The software installer and the application phone home. While the download page on the official website does state: "Internet connection required for activation", this may not appear in other sources such as Cnet. There is no explicit dialog box asking the user to confirm this connection at the time it is required.

BumpTop automatically updates to the latest version.

== Multi-Touch ==
With the release of BumpTop 1.2 on October 9, 2009, multi-touch support was added for Windows 7. It added 14 new gestures to the system that used multiple touches on the screen. One such gesture is “scrunching” your hand to pull files into a pile. Just like the regular version of BumpTop, the extensive use of physics is applied to these multi-touch gestures. Multi-touch support has since been added to Mac OS X as well.

Multi-touch support is currently only available in the Pro version of the software.

== BumpTop Inside ==
On August 18, 2009, BumpTop announced their new “BumpTop Inside” program. Partnering with HIS, PowerColor, and SAPPHIRE, a free copy of BumpTop will be included with their graphics cards. The reasoning behind the partnership was to allow BumpTop to be spread to more customers, as well as allowing BumpTop to use the power of the newly bought graphics card. “BumpTop creates a brand new user experience for computer desktops,” said Ted Chen, CEO of TUL Corporation. “We are excited to add this innovative application into our graphics solution. Backed by the power of PowerColor graphics, BumpTop will make the user experience more vivid and change the way the traditional computer desktop is used.”

== Reception ==
BumpTop has been generally well received by critics, with many of them excited about the possibility of BumpTop's features becoming standard in GUIs. CNET Editor Seth Rosenblatt gave it 5 stars, citing that “it could push how we use our computers into a whole new dimension.” Thanks to the added multi-touch support, Engadget says that “BumpTop gives Windows 7 touchscreen PCs purpose.” CrunchGear simply says “BumpTop: A Better Windows desktop.” On BumpTop's website, they have 23 quotes of positive reviews from professional editors.

== Acquisition by Google ==
In April 2010, it was announced that BumpTop had been acquired by Google.

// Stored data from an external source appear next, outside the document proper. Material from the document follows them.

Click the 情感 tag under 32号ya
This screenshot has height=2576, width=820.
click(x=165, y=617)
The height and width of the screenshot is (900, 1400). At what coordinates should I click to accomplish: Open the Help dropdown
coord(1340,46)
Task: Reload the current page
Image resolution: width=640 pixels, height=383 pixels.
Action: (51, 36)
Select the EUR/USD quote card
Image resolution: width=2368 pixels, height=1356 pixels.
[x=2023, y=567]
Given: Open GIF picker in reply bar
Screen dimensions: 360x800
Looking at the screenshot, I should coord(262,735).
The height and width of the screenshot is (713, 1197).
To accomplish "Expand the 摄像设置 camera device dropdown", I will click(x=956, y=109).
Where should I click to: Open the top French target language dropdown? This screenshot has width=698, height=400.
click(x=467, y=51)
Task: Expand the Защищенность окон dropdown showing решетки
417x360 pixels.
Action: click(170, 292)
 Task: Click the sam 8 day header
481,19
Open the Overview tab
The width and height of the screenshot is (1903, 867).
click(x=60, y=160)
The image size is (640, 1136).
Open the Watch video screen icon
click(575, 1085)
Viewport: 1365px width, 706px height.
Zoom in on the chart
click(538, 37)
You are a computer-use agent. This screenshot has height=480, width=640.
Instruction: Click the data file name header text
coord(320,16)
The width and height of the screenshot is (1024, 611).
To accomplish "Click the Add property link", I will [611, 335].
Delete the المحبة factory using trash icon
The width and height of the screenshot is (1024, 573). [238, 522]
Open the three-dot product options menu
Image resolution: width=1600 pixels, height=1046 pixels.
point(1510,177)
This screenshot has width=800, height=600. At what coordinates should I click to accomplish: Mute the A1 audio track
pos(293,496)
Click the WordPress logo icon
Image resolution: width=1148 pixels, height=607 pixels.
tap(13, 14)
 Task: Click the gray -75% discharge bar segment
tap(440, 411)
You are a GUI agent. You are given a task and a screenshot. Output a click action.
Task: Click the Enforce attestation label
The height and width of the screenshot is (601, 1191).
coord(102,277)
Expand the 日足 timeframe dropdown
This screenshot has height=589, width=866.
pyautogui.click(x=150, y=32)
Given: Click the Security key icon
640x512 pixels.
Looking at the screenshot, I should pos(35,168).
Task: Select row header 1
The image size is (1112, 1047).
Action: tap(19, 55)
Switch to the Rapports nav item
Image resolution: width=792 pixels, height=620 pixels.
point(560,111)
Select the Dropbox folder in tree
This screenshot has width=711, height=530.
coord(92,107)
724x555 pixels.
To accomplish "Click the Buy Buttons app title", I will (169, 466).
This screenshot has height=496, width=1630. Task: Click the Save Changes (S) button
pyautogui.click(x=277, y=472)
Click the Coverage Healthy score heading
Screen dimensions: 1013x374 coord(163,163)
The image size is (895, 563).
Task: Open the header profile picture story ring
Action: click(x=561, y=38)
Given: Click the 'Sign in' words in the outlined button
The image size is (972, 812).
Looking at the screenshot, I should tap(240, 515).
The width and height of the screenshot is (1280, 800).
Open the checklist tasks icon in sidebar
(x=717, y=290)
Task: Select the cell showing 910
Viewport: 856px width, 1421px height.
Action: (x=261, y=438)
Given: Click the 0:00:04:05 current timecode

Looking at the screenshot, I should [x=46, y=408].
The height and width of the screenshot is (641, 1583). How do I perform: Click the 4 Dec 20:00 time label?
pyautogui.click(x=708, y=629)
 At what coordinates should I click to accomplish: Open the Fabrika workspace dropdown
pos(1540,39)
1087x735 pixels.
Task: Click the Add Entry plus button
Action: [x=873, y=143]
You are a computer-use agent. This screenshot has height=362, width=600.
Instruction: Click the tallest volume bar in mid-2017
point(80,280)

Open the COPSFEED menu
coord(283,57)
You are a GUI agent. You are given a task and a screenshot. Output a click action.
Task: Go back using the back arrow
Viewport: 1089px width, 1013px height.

It was unknown what Google had planned for the software, though there were speculations about plans to revamp it for a new Android based tablet UI. Shortly after its acquisition, BumpTop announced plans to remove the software completely from its website, only giving "End of Life" support to those who bought the Pro version.

The server-side licensing and validation system was then removed from Google and users that had the licensed version got it reverted to the free version after some time. This actually made activating the software impossible without using cracks.

Finally, in August 2012, Google released the source code of BumpTop on GitHub under the Apache license. According to released source code, the project is no longer maintained.